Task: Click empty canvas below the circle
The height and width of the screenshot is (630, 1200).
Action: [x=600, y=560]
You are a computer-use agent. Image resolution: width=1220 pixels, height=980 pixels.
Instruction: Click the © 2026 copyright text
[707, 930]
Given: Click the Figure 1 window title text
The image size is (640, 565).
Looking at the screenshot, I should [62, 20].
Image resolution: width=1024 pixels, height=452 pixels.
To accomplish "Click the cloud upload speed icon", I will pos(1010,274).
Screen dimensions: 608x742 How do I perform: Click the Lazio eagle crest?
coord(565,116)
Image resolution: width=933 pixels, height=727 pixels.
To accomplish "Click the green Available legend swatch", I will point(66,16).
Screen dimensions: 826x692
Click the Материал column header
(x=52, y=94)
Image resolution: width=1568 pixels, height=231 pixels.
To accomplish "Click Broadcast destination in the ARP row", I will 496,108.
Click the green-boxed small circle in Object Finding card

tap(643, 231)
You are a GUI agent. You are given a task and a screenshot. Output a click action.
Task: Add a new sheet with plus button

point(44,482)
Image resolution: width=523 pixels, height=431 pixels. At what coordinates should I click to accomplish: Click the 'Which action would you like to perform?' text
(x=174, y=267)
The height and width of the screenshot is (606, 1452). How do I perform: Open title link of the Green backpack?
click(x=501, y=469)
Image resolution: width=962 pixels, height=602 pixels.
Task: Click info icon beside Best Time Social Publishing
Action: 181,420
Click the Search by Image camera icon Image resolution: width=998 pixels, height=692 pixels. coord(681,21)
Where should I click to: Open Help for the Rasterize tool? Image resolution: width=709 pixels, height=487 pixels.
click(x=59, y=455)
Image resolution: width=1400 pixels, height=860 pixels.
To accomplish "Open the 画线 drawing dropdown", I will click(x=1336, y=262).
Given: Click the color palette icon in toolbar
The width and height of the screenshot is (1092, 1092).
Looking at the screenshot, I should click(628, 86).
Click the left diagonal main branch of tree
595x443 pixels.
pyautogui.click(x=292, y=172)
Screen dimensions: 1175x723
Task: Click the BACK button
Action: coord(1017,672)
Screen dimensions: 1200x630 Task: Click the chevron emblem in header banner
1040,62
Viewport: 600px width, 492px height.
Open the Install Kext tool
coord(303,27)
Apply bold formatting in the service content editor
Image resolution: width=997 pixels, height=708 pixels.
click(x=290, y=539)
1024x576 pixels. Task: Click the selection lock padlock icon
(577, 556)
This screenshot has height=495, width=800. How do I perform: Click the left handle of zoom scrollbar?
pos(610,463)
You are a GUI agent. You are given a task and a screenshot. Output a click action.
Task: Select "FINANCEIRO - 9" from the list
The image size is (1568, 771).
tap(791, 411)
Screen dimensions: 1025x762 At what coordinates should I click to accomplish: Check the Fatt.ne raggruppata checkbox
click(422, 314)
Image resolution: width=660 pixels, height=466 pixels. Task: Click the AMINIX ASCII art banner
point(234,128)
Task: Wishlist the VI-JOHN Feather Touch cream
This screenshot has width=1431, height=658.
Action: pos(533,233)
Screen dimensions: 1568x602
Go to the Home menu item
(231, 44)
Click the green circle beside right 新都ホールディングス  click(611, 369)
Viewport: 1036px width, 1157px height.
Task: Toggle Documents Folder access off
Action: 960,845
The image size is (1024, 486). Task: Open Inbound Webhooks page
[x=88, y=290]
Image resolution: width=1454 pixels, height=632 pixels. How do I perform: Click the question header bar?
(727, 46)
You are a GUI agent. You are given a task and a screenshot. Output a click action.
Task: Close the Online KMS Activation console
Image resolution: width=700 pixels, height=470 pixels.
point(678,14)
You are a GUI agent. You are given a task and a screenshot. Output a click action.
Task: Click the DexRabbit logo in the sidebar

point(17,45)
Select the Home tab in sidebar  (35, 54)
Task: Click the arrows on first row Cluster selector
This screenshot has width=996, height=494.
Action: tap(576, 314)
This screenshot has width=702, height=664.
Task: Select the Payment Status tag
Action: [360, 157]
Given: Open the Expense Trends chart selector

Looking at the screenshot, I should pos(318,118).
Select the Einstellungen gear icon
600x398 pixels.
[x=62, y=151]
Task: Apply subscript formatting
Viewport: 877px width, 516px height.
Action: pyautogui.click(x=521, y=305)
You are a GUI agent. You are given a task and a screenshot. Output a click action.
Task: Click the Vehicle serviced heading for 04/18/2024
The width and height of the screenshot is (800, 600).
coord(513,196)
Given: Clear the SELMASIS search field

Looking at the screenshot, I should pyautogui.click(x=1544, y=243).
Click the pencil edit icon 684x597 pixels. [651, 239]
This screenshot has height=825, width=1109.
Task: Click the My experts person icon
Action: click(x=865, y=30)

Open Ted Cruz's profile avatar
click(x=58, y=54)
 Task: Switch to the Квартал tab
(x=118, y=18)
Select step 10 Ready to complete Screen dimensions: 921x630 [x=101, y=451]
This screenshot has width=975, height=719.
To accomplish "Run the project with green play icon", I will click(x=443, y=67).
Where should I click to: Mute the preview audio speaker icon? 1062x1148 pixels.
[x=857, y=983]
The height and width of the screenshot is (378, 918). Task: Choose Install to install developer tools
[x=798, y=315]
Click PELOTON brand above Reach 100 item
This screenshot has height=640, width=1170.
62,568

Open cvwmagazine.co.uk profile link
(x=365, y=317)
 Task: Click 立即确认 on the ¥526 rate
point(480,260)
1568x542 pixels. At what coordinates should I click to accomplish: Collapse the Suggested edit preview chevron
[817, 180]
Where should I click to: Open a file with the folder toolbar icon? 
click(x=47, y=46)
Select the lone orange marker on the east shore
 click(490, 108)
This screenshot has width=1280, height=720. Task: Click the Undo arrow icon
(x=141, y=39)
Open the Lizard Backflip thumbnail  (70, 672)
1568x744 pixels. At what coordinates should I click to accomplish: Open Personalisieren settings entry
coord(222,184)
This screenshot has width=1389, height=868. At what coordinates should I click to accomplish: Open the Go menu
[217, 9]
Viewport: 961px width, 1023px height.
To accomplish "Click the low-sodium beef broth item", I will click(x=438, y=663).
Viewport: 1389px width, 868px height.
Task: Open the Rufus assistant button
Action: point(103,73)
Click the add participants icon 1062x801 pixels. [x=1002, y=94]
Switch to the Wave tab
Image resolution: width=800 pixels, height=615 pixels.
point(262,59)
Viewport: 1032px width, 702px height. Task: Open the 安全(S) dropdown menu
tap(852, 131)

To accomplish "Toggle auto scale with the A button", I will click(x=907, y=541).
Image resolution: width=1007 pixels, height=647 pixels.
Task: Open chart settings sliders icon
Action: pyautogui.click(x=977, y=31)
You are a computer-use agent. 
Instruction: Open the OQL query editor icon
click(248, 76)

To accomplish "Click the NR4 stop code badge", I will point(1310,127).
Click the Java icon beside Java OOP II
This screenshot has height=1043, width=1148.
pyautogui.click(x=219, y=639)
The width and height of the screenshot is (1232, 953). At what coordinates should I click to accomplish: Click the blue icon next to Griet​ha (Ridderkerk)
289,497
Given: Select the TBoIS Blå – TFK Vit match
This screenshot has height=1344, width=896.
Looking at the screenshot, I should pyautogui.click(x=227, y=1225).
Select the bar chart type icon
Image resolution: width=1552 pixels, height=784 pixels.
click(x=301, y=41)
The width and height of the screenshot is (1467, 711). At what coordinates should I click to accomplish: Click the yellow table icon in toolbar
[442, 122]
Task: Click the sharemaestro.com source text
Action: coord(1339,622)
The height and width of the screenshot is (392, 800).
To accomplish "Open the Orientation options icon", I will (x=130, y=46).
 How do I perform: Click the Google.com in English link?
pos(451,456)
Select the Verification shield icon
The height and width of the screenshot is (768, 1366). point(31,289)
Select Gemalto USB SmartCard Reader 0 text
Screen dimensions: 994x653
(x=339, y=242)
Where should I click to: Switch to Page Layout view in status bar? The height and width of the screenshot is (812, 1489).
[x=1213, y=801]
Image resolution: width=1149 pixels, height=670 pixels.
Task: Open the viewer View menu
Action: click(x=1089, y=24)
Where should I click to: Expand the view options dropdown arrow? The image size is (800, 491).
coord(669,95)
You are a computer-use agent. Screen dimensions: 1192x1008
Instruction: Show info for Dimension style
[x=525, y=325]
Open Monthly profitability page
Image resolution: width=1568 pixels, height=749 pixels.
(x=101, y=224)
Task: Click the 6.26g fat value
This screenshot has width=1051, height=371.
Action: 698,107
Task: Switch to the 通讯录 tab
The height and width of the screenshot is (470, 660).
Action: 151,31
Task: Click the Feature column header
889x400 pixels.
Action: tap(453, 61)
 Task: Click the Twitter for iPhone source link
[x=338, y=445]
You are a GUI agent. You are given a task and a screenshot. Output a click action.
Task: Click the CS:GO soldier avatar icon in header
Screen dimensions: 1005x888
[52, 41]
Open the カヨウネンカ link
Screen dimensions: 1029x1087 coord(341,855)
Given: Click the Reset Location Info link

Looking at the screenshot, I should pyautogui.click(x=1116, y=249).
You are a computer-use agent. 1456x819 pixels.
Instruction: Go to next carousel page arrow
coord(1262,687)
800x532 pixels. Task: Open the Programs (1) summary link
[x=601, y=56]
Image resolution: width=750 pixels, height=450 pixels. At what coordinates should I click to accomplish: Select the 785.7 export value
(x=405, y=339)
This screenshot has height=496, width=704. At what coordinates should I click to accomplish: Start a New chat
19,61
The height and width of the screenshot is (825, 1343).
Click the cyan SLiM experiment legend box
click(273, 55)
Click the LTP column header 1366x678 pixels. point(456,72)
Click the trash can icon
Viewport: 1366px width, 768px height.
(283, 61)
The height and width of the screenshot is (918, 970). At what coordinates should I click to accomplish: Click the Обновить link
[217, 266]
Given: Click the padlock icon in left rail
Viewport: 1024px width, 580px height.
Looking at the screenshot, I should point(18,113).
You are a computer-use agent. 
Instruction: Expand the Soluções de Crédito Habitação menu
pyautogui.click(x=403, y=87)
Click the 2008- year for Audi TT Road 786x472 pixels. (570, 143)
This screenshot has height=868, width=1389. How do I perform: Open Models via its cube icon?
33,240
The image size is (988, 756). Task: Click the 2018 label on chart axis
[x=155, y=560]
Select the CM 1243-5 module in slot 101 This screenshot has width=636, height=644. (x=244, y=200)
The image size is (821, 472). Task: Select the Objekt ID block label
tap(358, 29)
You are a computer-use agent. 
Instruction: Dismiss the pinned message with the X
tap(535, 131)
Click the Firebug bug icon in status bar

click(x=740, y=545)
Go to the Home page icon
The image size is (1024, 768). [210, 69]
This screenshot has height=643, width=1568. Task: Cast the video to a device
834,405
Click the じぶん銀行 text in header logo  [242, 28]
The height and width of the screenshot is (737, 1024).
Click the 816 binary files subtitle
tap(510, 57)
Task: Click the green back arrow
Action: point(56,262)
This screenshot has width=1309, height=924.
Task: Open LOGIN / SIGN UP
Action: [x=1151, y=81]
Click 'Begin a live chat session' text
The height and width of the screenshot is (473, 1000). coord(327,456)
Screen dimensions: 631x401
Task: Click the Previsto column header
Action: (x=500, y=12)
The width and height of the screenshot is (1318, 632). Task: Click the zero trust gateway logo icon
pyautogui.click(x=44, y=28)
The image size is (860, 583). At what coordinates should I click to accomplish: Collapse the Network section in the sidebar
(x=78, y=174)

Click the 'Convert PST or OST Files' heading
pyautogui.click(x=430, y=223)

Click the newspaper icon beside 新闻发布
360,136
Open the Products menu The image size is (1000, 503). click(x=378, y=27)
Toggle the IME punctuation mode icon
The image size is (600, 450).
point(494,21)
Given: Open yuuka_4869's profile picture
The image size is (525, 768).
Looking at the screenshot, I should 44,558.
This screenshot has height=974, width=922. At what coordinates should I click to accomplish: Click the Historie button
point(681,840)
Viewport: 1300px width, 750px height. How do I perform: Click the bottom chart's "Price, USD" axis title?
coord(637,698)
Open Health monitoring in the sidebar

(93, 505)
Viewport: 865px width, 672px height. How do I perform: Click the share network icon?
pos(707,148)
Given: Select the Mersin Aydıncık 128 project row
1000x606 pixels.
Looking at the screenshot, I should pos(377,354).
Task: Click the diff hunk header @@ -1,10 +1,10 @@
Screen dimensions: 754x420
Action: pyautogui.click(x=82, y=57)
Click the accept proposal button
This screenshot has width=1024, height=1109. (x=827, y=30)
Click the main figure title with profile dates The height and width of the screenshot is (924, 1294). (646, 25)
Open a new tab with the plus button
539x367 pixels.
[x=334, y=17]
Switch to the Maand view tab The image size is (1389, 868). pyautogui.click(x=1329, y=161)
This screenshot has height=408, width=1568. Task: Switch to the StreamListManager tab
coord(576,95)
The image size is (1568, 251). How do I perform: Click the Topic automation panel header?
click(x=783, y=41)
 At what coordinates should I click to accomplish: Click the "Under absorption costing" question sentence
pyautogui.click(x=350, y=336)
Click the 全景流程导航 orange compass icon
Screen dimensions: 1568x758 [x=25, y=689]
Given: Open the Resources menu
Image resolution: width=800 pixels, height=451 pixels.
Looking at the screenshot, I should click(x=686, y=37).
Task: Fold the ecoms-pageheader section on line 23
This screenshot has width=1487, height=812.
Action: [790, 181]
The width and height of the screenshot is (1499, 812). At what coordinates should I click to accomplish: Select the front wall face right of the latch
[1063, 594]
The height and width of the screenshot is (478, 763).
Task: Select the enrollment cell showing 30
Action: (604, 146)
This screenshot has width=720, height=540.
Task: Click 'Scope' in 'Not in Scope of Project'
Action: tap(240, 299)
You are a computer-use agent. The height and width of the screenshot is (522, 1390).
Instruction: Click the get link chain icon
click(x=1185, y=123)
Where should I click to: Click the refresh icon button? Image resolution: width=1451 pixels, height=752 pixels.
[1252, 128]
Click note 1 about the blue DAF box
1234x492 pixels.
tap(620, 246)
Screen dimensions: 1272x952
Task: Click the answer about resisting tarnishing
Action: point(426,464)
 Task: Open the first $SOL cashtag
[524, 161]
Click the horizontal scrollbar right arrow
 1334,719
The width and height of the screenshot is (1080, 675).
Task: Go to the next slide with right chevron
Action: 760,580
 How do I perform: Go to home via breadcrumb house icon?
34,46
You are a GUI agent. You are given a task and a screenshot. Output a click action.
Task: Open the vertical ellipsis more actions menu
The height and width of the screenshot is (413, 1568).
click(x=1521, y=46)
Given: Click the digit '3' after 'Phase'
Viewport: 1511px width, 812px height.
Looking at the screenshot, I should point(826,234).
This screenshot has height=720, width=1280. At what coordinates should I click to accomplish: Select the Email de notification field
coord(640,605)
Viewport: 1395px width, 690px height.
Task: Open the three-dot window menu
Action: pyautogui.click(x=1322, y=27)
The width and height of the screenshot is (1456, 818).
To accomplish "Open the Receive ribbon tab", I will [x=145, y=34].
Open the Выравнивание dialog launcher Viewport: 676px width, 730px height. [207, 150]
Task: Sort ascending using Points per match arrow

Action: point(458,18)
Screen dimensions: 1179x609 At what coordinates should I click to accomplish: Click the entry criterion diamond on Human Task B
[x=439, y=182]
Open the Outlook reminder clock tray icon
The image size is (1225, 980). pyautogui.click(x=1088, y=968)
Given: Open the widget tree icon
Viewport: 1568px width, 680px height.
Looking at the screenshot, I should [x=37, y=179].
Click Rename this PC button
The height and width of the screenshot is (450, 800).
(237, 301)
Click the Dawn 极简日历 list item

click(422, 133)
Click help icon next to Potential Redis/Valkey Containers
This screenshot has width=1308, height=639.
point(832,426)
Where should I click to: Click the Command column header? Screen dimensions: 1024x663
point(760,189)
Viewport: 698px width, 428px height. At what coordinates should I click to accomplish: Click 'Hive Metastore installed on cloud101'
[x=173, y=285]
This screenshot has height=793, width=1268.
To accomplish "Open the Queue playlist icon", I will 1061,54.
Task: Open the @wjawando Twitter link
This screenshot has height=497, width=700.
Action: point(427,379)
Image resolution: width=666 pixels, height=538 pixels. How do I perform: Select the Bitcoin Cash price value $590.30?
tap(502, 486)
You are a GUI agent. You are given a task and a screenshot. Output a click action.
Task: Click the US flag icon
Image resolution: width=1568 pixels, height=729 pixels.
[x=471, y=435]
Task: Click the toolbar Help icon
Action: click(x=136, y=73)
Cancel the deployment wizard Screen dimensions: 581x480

Exercise>
Once you have checked the entries above, say how many lines include the word "tree", and nothing beyond the number.

Written solution>
2